Eine spontane Demonstration vor dem Polizeianhaltezentrum an der Rossauer Lände, wohin verhaftete Demo - Teilnehmer gebracht worden waren löste sich gegen Mitternacht unter großem Jubel auf, als sich die Tore öffneten und man sie freiließ.

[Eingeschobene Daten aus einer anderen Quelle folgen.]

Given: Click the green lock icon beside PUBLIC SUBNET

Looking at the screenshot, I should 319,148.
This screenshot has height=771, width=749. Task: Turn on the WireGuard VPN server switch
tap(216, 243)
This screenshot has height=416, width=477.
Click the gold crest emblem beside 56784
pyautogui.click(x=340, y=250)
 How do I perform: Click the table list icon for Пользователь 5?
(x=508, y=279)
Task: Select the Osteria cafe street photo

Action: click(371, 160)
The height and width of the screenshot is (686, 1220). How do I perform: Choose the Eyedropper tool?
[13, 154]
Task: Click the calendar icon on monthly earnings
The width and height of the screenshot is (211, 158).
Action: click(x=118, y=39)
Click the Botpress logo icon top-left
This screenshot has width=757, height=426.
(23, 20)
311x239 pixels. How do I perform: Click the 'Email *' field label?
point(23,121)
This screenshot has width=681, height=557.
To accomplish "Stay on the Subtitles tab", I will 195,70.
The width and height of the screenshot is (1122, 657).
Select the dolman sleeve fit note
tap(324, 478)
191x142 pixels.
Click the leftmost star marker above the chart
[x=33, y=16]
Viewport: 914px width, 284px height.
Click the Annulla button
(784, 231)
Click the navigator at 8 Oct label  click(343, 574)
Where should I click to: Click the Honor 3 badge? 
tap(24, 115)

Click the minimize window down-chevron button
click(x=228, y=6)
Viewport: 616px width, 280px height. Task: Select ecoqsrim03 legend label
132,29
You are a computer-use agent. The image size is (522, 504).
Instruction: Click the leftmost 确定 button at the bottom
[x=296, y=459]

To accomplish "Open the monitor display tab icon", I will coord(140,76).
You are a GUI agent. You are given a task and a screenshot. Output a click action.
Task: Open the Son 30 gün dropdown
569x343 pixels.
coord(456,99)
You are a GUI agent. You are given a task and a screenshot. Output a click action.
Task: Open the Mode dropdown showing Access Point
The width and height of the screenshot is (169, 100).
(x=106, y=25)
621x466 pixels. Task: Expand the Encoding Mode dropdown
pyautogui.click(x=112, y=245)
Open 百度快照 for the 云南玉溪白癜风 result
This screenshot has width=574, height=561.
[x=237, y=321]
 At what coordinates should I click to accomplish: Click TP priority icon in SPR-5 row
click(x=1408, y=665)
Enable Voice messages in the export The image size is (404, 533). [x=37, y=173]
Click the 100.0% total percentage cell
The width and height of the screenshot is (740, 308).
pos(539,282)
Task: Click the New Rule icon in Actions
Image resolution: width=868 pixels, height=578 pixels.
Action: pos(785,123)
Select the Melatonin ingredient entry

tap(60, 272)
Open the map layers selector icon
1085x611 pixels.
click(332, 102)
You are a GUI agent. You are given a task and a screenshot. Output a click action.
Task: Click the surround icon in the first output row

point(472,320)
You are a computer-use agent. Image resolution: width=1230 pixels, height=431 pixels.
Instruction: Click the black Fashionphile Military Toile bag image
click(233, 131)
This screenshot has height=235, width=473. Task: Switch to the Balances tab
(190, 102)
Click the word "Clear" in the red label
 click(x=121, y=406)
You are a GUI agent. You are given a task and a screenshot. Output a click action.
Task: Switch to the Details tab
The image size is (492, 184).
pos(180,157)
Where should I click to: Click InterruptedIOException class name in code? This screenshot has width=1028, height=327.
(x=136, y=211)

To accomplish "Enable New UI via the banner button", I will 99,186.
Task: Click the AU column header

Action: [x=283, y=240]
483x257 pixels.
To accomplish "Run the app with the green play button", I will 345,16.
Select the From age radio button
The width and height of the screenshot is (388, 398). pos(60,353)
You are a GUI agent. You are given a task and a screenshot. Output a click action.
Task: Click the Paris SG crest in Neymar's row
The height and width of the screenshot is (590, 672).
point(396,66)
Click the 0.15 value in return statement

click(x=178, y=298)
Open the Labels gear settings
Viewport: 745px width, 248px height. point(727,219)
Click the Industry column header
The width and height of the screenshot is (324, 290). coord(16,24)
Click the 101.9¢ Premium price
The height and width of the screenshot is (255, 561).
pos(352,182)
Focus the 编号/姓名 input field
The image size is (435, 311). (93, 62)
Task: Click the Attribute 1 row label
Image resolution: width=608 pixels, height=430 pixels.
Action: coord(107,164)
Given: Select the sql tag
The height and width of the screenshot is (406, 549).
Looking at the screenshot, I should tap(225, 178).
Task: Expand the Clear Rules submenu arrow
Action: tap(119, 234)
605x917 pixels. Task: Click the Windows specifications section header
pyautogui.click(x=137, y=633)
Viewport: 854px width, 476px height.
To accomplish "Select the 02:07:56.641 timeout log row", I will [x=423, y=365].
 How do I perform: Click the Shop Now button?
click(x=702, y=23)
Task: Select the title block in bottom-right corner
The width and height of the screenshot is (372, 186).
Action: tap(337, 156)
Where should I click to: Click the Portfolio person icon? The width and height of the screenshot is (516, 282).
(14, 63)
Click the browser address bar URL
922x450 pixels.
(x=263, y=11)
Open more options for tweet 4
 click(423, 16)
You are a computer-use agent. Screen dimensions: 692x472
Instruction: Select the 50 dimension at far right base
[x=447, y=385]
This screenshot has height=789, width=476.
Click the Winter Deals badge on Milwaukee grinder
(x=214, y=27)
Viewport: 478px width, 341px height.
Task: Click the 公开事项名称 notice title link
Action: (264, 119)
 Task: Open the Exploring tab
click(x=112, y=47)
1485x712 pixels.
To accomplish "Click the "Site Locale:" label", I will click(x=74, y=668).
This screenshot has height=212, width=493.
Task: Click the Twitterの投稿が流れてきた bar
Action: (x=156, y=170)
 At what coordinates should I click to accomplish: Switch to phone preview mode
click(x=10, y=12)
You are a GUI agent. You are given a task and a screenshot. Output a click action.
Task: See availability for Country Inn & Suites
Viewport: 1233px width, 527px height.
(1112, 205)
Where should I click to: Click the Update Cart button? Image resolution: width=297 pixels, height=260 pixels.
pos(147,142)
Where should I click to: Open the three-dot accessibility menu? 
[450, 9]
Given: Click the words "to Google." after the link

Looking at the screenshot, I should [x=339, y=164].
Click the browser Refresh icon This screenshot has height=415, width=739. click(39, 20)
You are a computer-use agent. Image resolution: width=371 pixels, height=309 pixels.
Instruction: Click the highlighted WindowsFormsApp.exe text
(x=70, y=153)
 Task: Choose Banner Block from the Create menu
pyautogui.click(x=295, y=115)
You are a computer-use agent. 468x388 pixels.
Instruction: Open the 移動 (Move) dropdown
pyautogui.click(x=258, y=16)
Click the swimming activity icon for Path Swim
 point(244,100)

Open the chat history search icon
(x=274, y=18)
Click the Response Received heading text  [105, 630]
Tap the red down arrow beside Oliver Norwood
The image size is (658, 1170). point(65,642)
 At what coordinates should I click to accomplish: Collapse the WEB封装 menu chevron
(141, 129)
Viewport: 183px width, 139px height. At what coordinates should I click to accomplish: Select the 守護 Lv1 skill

Für das nächste Jahr ist natürlich wieder zu erwarten, dass versucht werden wird, den WKR Ball in der Hofburg durchzuführen. Aufgrund der demokratiepolitischen Fehlentscheidungen und der offensichtlich auf Eskalation ausgerichteten Strategie der Exekutive in den letzten Jahren ist jedoch zu erwarten, dass der Protest sowohl an Breite in der Gesellschaft gewinnt, als auch gehöriger Druck auf die politischen Entscheidungsträger entstehen wird, andere Veranstaltungsorte in Erwägung zu ziehen. Die Mobilisierung gegen diese Veranstaltung begann bereits am Tag nach dem letzten Ball. Die KPÖ wird sich selbstverständlich wieder an den zu erwartenden Protesten teilnehmen, obwohl wir hoffen, dies nächstes Jahr unter geordneteren Bedingungen und gemäß unserer Verfassung tun zu können. Wir rufen alle BürgerInnen auf sich diesen Protesten anzuschließen und sich bereits heute Gedanken darüber zu machen, wie kreative friedliche Aktionen diesen bereichern könnten. Nie wieder Nazis in der Hofburg!